Exploitation for Client Execution

Adversaries may exploit software vulnerabilities in client applications to execute code. Vulnerabilities can exist in software due to insecure coding practices that can lead to unanticipated behavior. Adversaries may take advantage of certain vulnerabilities through targeted exploitation for the purpose of arbitrary code execution. Oftentimes the most valuable exploits to an offensive toolkit are those that can be used to obtain code execution on a remote system because they can be used to gain access to that system. Users will expect to see files related to the applications they commonly used to do work, so they are a useful target for exploit research and development because of their high utility.

Adversaries may use device-based zero-click exploits for code execution. These exploits are powerful because there is no user interaction required for code execution.

SMS/iMessage Delivery

SMS and iMessage in iOS are common targets through Drive-By Compromise, Phishing, etc. Adversaries may use embed malicious links, files, etc. in SMS messages or iMessages. Mobile devices may be compromised through one-click exploits, where the victim must interact with a text message, or zero-click exploits, where no user interaction is required.


Unique to iOS, AirDrop is a network protocol that allows iOS users to transfer files between iOS devices.
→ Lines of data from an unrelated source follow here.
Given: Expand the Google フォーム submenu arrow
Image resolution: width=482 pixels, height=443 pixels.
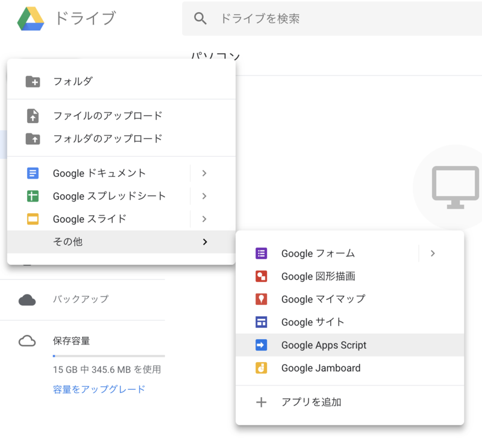Looking at the screenshot, I should (x=433, y=253).
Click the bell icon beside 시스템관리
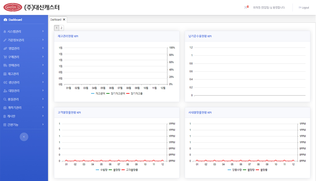 tap(5, 32)
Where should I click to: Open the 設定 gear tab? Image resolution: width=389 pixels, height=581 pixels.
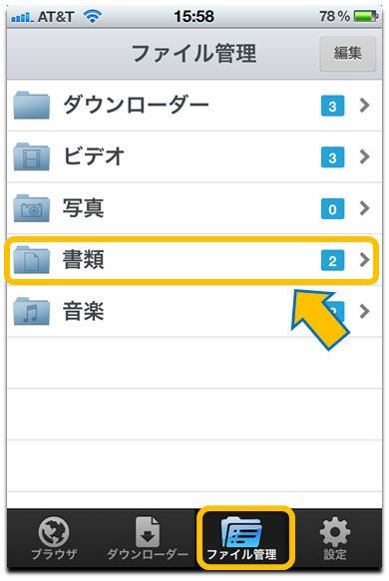[x=335, y=538]
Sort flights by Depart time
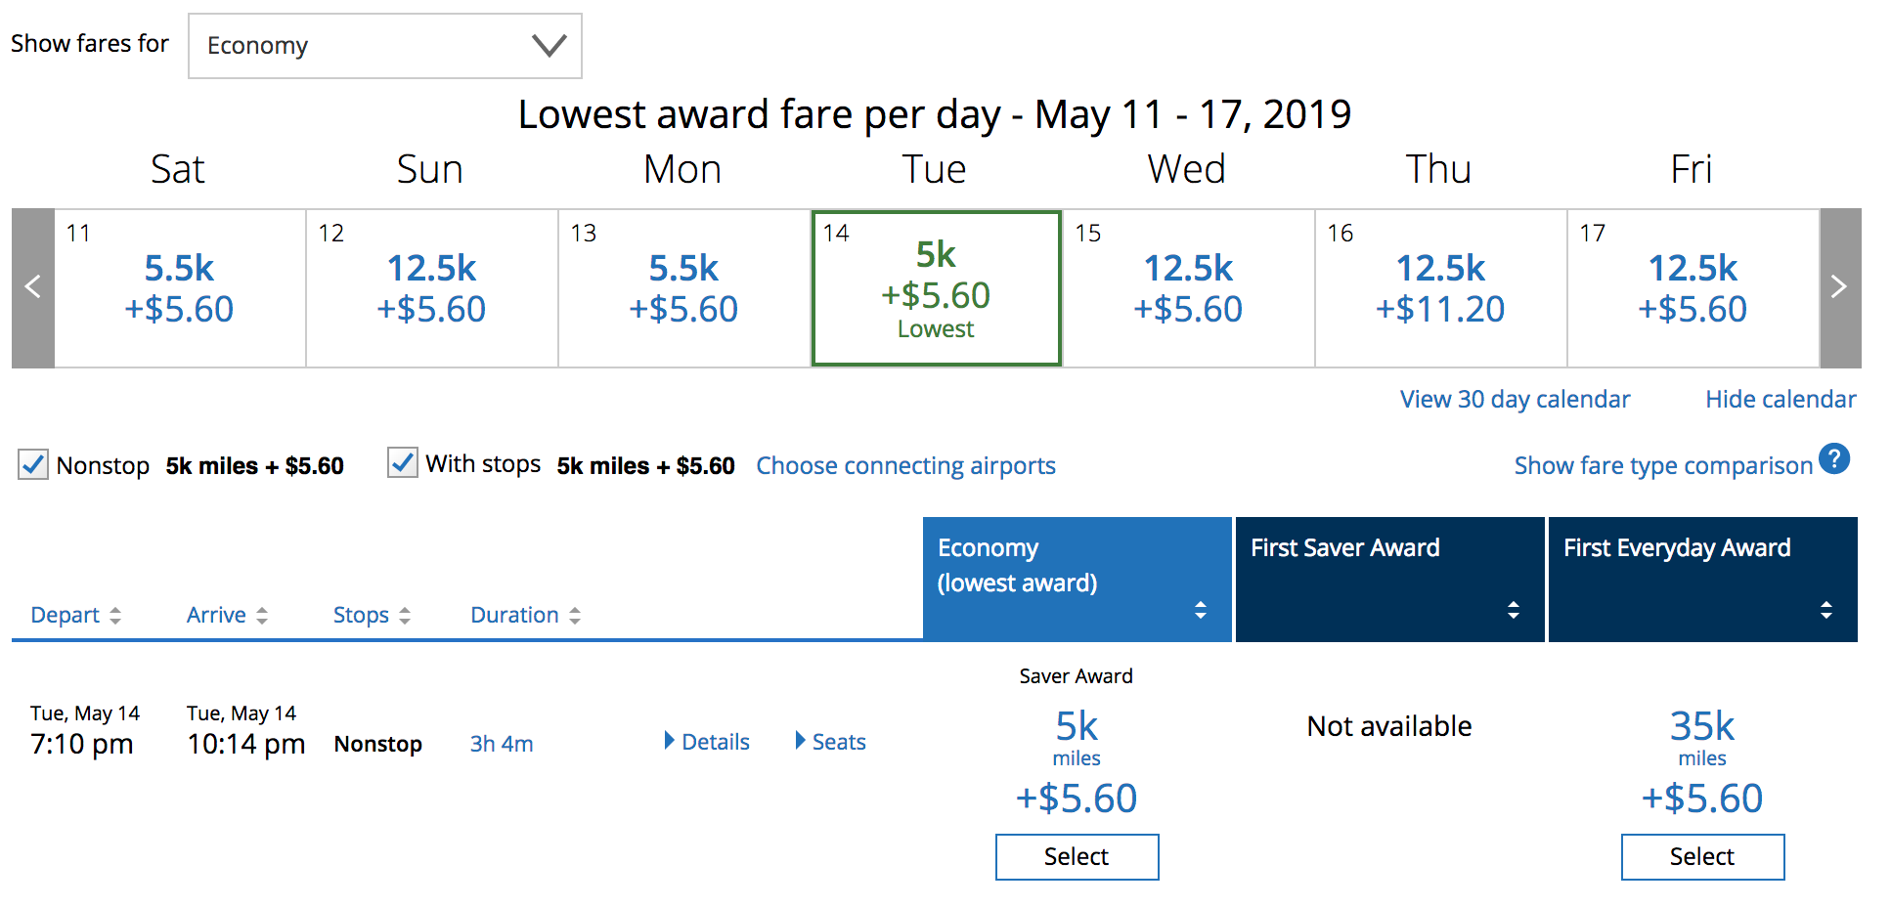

Before patches from Apple were released, on iOS 13.4 and earlier, adversaries may force the Apple Wireless Direct Link (AWDL) interface to activate, then exploit a buffer overflow to gain access to the device and run as root without interaction from the user.

ID: T1658
Sub-techniques:  No sub-techniques
Tactic Type: Post-Adversary Device Access
Tactic: Execution
Platforms: Android, iOS
Contributors: Giorgi Gurgenidze, ISAC
Version: 1.0
Created: 23 August 2023
Last Modified: 28 September 2023

Procedure Examples

ID Name Description
S0289 Pegasus for iOS

Pegasus for iOS can compromise iPhones running iOS 16.6 without any user interaction.


ID Mitigation Description
M1001 Security Updates

Security updates frequently contain patches to vulnerabilities.

M1011 User Guidance

Users should be wary of iMessages from unknown senders. Additionally, users should be instructed not to open unrecognized links or other attachments in text messages.


ID Data Source Data Component Detects
DS0041 Application Vetting Network Communication

Network traffic analysis may reveal processes communicating with malicious domains.